As we previously discussed, nobody is safe from cybersecurity threats, and as our colleagues last reported, the US Securities and Exchange Commission (SEC) has heightened its cybersecurity scrutiny, issuing an investigative report on cyber fraud against publicly traded companies and signaling it will pursue both bad actors as well as companies failing to implement controls to detect and prevent hacking. A victim of a data breach itself, the SEC is now demonstrating how it intends to pursue bad actors.
On January 15, the SEC filed a civil suit in US District Court in the District of New Jersey related to its own hacking against individuals and business entities in Ukraine, Hong Kong, California, Belize, Russia, and Korea. The SEC alleges in the suit that the defendants hacked into the agency’s Electronic Data Gathering, Analysis and Retrieval (EDGAR) system through a variety of means—including phishing emails and malware—and stole information (namely, publicly-traded companies’ earnings information). The suit further alleges the defendants then traded securities based on the stolen information before it became public. The SEC argues all defendants were necessary participants in the “fraudulent scheme” as some defendants were required to “obtain, through deception, material nonpublic information from the SEC’s EDGAR system” and others were required to “monetize the material nonpublic information by making profitable trades.” The SEC requests the district court to permanently enjoin the defendants from engaging in unlawful conduct, order the return of all profits and/or gains realized from the trading, and impose civil penalties on the defendants.
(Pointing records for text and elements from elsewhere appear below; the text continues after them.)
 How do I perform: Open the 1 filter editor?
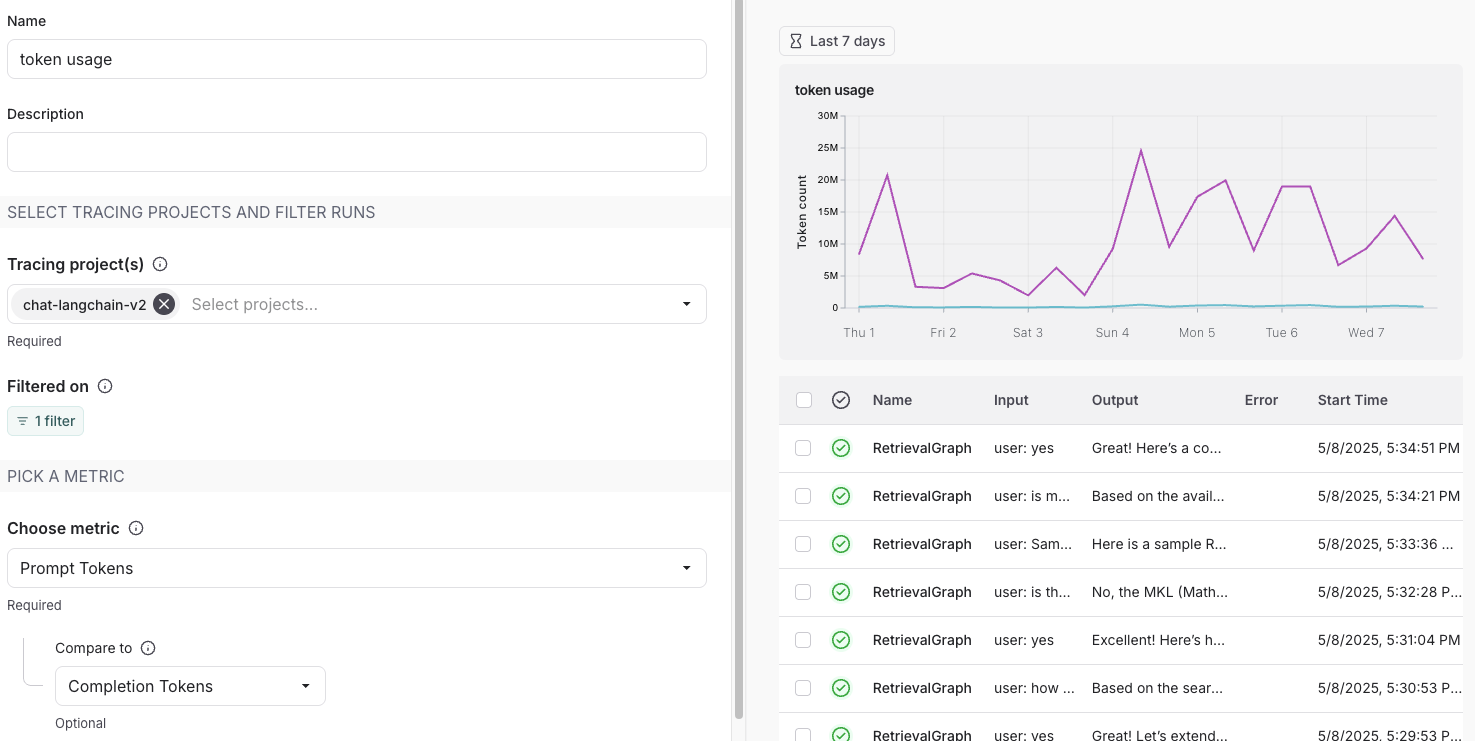45,421
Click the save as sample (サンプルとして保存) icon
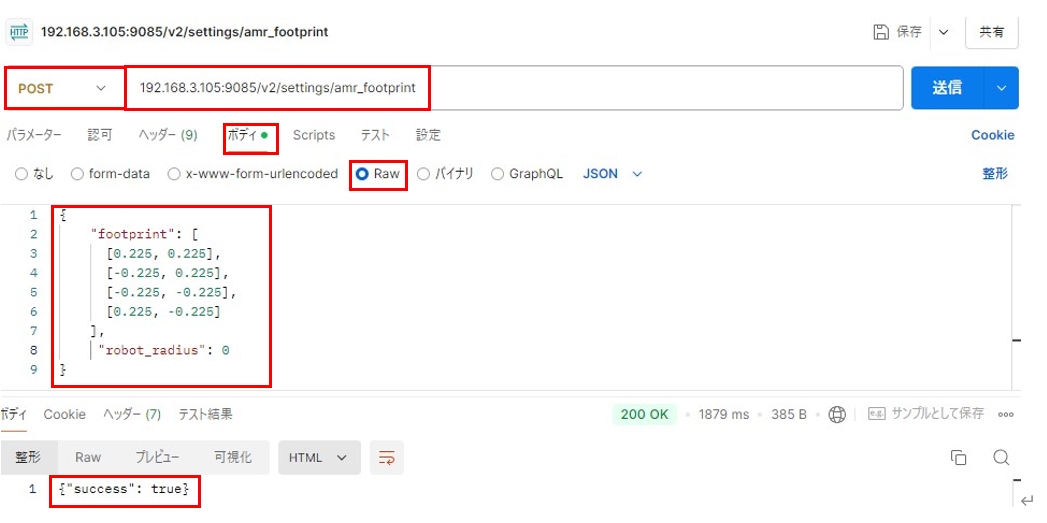Image resolution: width=1047 pixels, height=523 pixels. [x=877, y=414]
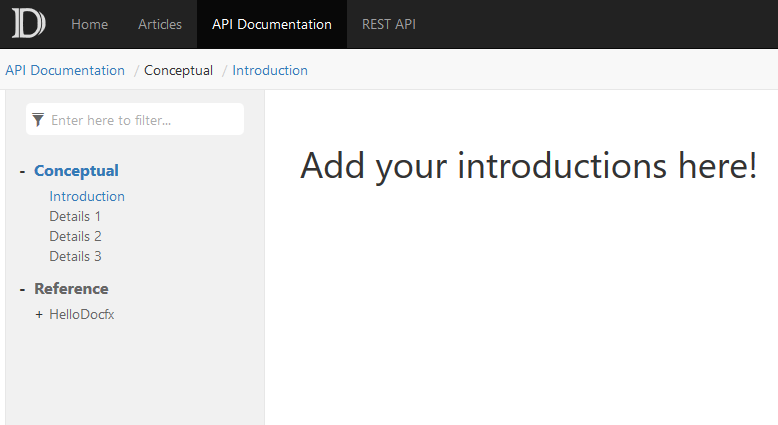Image resolution: width=778 pixels, height=425 pixels.
Task: Go to the Articles tab
Action: pos(160,24)
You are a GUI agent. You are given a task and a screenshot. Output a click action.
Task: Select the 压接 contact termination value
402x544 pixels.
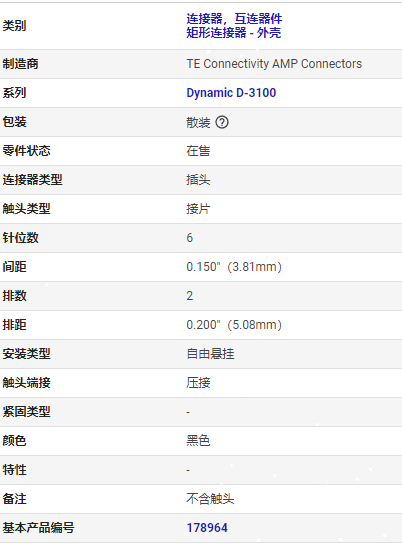pos(198,383)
On the same day, the US Attorney’s Office for the District of New Jersey similarly filed a criminal indictment of 16 charges against two Ukrainian individuals relating to the EDGAR hacking. The defendants are alleged to have conspired to (and in some cases actually act to) “intentionally access” the SEC computer network “without authorization” to “steal annual, quarterly and current reports of publicly traded companies before the reports were disseminated to the investing public” and illegally profit “by selling access to the material non-public information contained in these as yet undisclosed reports and by trading in the securities of the companies before the investing public learned the information.” The charges include conspiracy to commit securities fraud, conspiracy to commit fraud and related activity in connection with computers, conspiracy to commit wire fraud, six instances of wire fraud between May and August of 2016, and seven instances of fraud and related activity in connection with computers during the same time period. The indictment calls for the return of all property related to the offenses, including property that was used or would have been used in the commission of the crimes and proceeds derived from the crimes, plus interest.
 The SEC expressly identified the behavior as violating Exchange Act Section 10(b) (15 U.S.C. §78j(b)), Rule 10b-5 (17 C.F.R. §240.10b-5) and Securities Act Section 17(a) (15 U.S.C. §77q(a)).
 Pursuant to Section 21 and 21A of the Exchange Act (15 U.S.C. §78a, 78a-1).
 In violation of 17 C.F.R. §240.10b-5, 15 U.S.C. §§78j(b) and 78ff, 17 C.F.R. §240.10b-5 and 18 U.S.C. §371.
 In violation of 18 U.S.C. §§1030(a)(2)(B), (a)(2)(C), (c)(2)(B)(iii) and 371.
 In violation of 18 U.S.C. §§1343, 1349.
 In violation of 18 U.S.C. §§1343
 In violation of 18 U.S.C. §§1030(a)(2)(B), (a)(2)(C), (c)(2)(B)(iii) and 2.